The unfinished story of a valiant woman
By Fr Joseph Broderick
The author is a Columban priest from Ireland. He was ordained in 1969. He went to Japan in 1970 and, apart from six years working in Britain, 1994 to 2000, has beenthere ever since.
When we think of the missionary work of the Columbans in Japan we must not forget the Trojan work done by Japanese catechists. Very often they were the right-hand ‘Samurai’ of trailblazing Columban missionaries. One such catechist is Miss Tsuneko Hinata.
She was born into a traditional Buddhist family, grew up in the Buddhist tradition and after high school became a professional working woman in a company, but never married. At the age of 40, she ran into crisis time: ‘What is life all about? What am I working like a slave for? What happens to me after death?’

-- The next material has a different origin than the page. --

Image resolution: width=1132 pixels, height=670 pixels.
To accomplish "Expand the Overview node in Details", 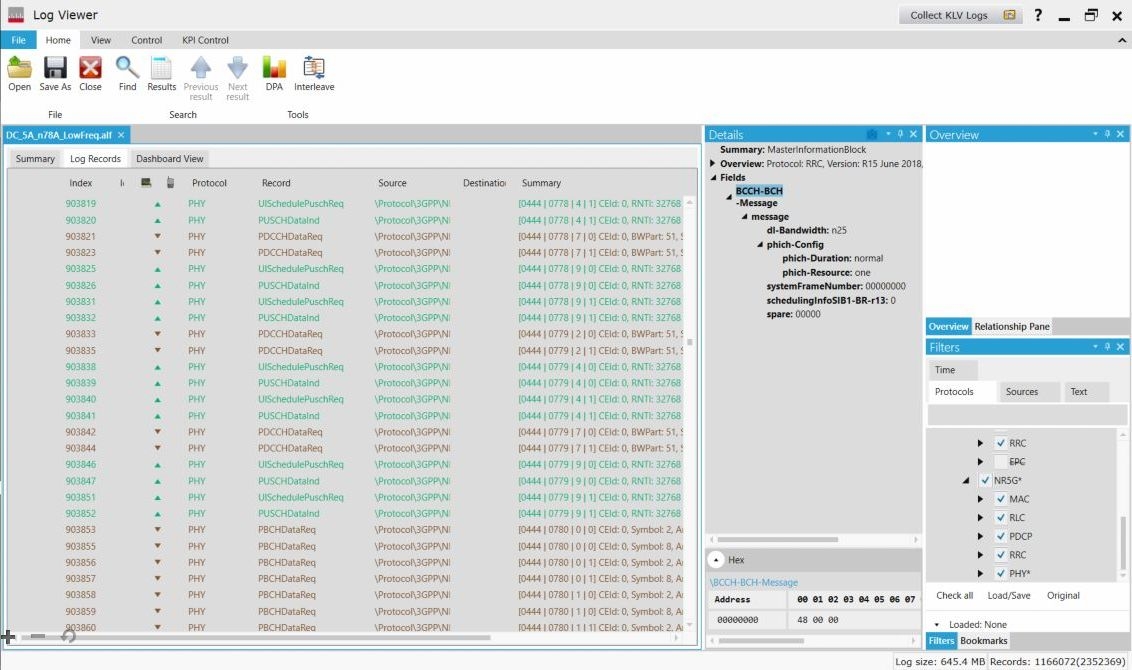I will click(712, 164).

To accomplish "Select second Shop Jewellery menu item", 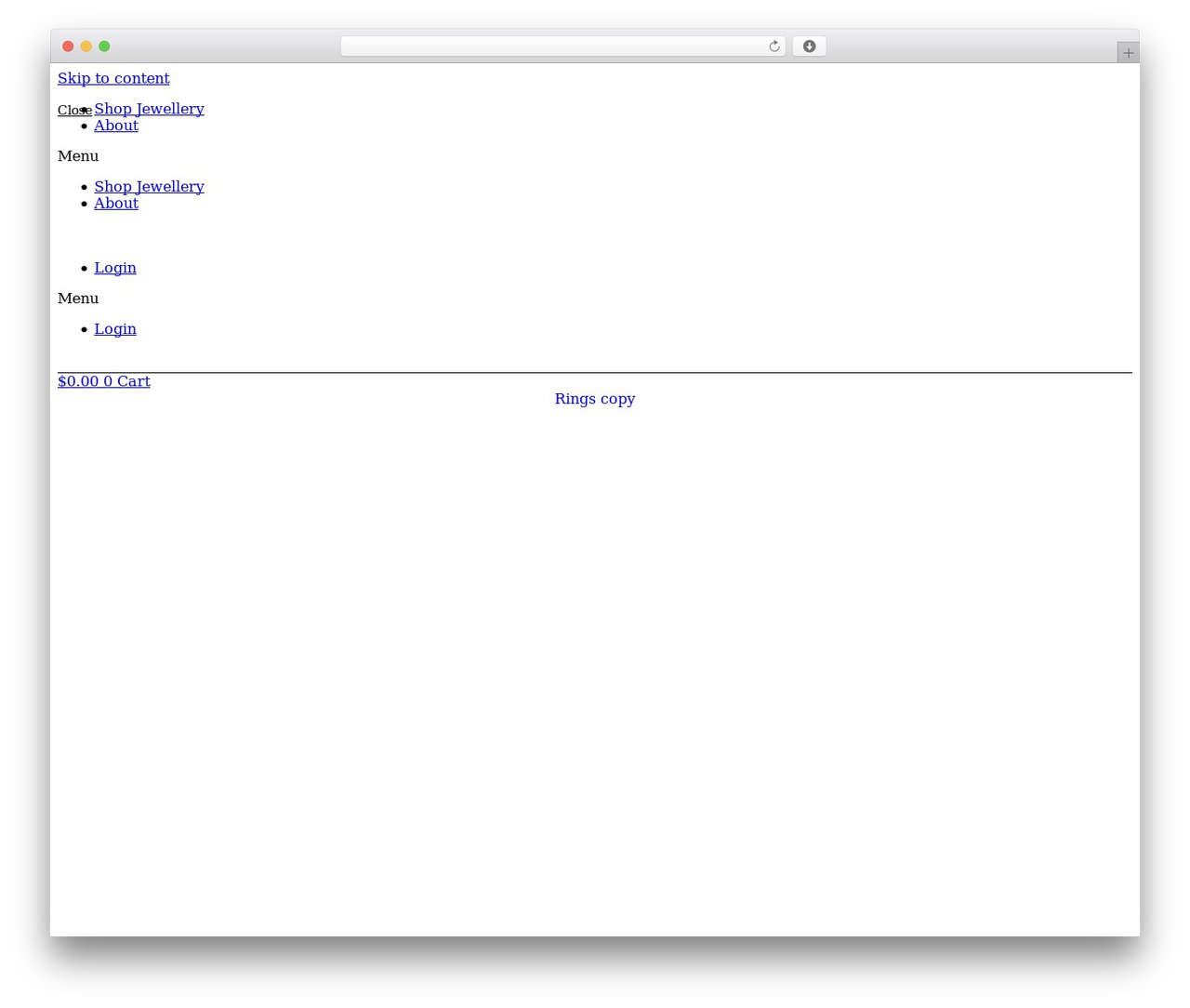I will pos(149,187).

She went searching for answers in the Catholic Church. There she found Christ and her answers, and then went on to receive baptism. She was filled with joy and a new conviction.
But another crisis arose: ‘What do I do with this new joy and conviction? I have to share it with others. How can I do that?’
She decided to quit her professional career in the company and enter the Japanese Catechist School. As a newly graduated catechist she was first employed by the late New Zealand, Columban Fr James Norris and thus began her long journey working full-time for the church, with the Columbans, for meager wages and within even more ‘meager’ living quarters. She became the mouthpiece of the language-struggling Columbans, taught daily the doctrine to truth-seeking searchers, visited the sick at home and in hospital, walked with the newly baptized on their journey of faith in a non-faith environment, and became a spiritual mother to all her spiritual children. She took no credit for her work. It was her way of living out the Gospel.
In Tsuneko's life, she jumped from being a professional worker into the waters of baptism; jumped from the waters of baptism into the catechetical profession and from there she landed in the Columban world.